The material below holds the lines to copy: from the one with "You are a GUI" up to and including the one with "645x514 pixels.". Copy them exactly and skip the pictures.

— Record excerpts —
═══

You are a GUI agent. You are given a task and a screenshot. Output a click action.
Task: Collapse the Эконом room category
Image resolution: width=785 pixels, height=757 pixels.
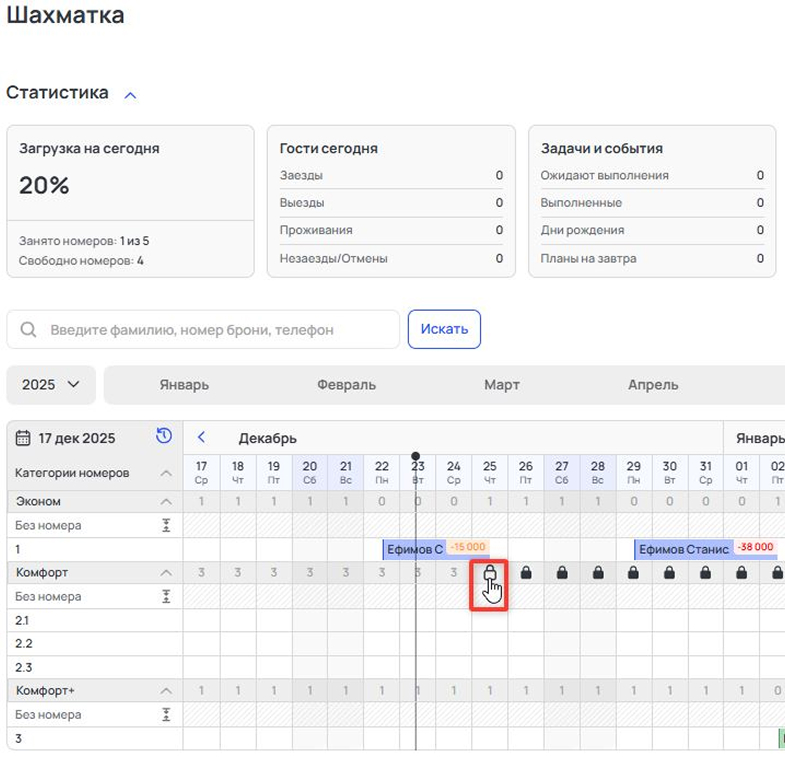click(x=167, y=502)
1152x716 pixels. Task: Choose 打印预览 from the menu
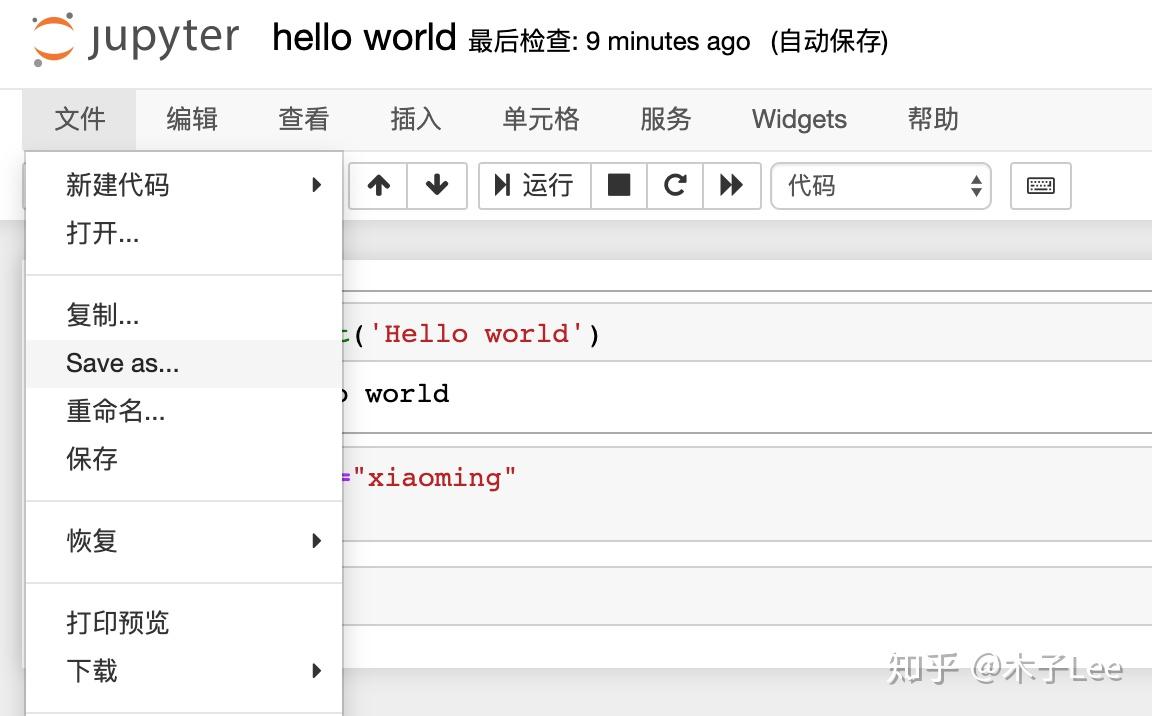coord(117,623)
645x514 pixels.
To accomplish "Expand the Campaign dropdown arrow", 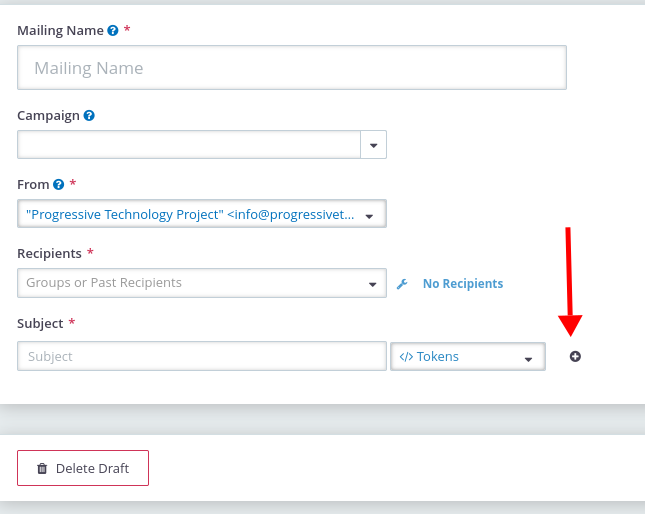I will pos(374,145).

═══

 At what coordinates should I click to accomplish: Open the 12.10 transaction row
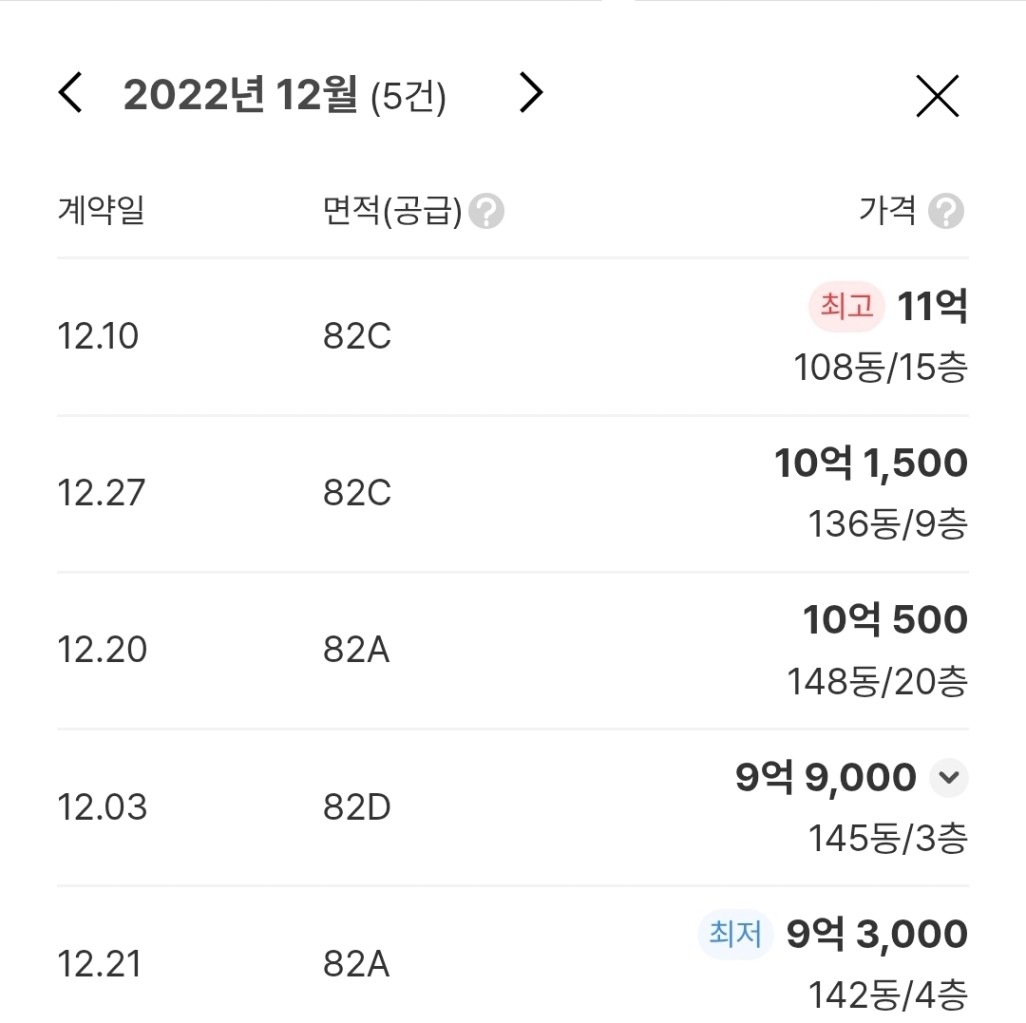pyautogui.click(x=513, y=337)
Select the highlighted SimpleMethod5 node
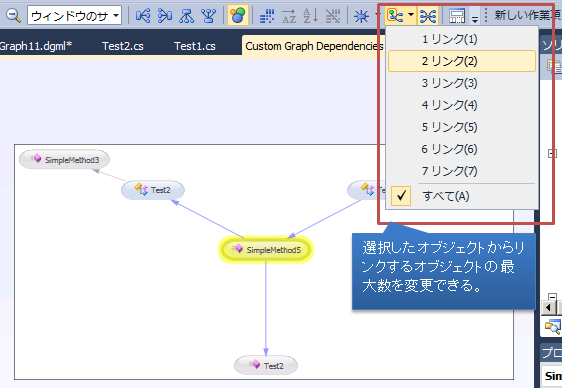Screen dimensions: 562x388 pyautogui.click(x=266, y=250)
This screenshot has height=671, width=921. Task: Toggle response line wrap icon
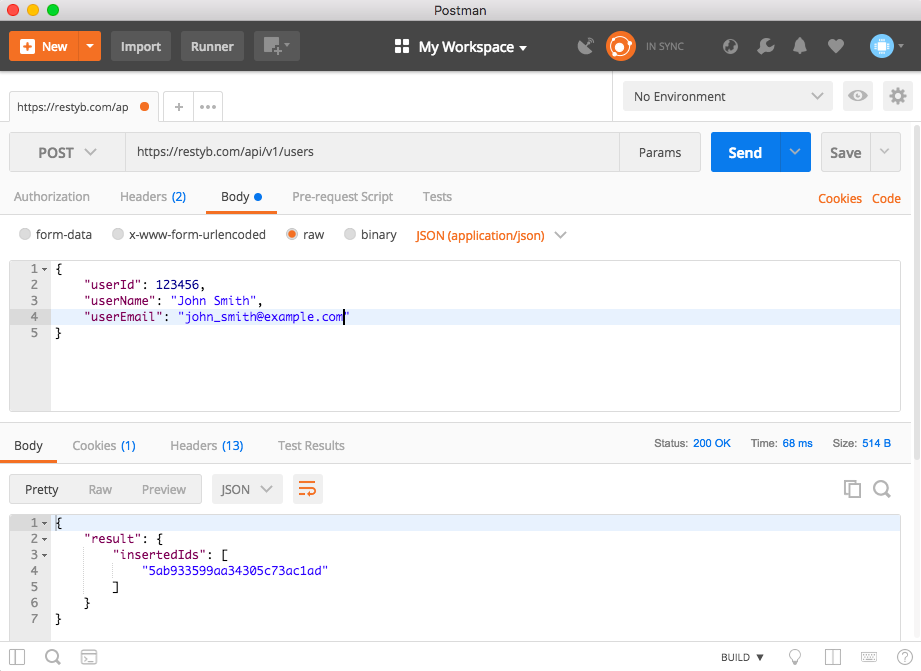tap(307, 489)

═══

— Answer space —
You are a GUI agent. You are given a task and a screenshot. Output a click action.
Task: Collapse the Эконом room category
Image resolution: width=785 pixels, height=757 pixels.
click(x=167, y=502)
1152x716 pixels. Task: Choose 打印预览 from the menu
coord(117,623)
645x514 pixels.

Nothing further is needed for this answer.